- [Exercise inputs]:
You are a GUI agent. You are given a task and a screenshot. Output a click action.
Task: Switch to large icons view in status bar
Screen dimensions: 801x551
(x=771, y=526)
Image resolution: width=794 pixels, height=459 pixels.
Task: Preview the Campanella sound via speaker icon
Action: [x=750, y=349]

- [What is being asked]:
Your output must be the exact lines from the one containing "Task: Switch to" through the end of the data above, both included, and nothing more.

- [Exercise output]:
Task: Switch to large icons view in status bar
Screen dimensions: 801x551
(x=771, y=526)
Image resolution: width=794 pixels, height=459 pixels.
Task: Preview the Campanella sound via speaker icon
Action: [x=750, y=349]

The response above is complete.